Posted by Kelly Huntley on

Separation anxiety in children is when children fear being parted from their parents or guardians. It’s common and normal among babies and toddlers. A very small number of preschoolers and school-age children develop a more serious form of the condition, called separation anxiety disorder. There are things you can do if you have a child with either of these issues.

Identifying separation anxiety in children

Separation anxiety reaches its peak in babies aged 14-18 months and typically decreases throughout early childhood.

Stranger anxiety is similar to separation anxiety and involves wariness and distress in the presence of unfamiliar people. It can occur from 7-10 months and usually decreases after the child’s first birthday.

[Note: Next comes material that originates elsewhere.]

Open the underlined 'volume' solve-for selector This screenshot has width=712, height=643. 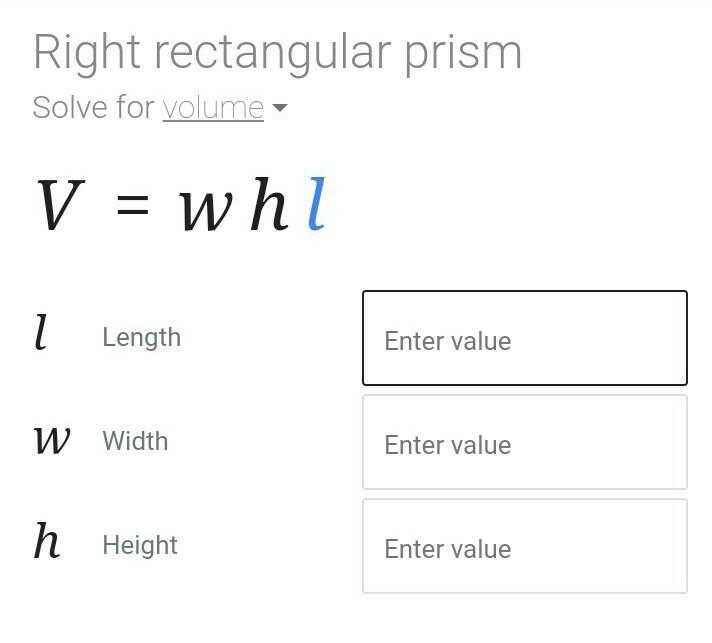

These anxieties are a normal part of development, and are nothing to be concerned about. After all, these anxieties happen when children are becoming more mobile, so they make sense from a survival point of view. That is, if children could crawl or walk away from their carers but weren’t afraid of separation or strangers, they would get lost more easily.

Separation anxiety disorder in children

As children reach preschool and school age, they’re less likely to experience separation anxiety. Of course, there’ll always be times when they only want to be with you.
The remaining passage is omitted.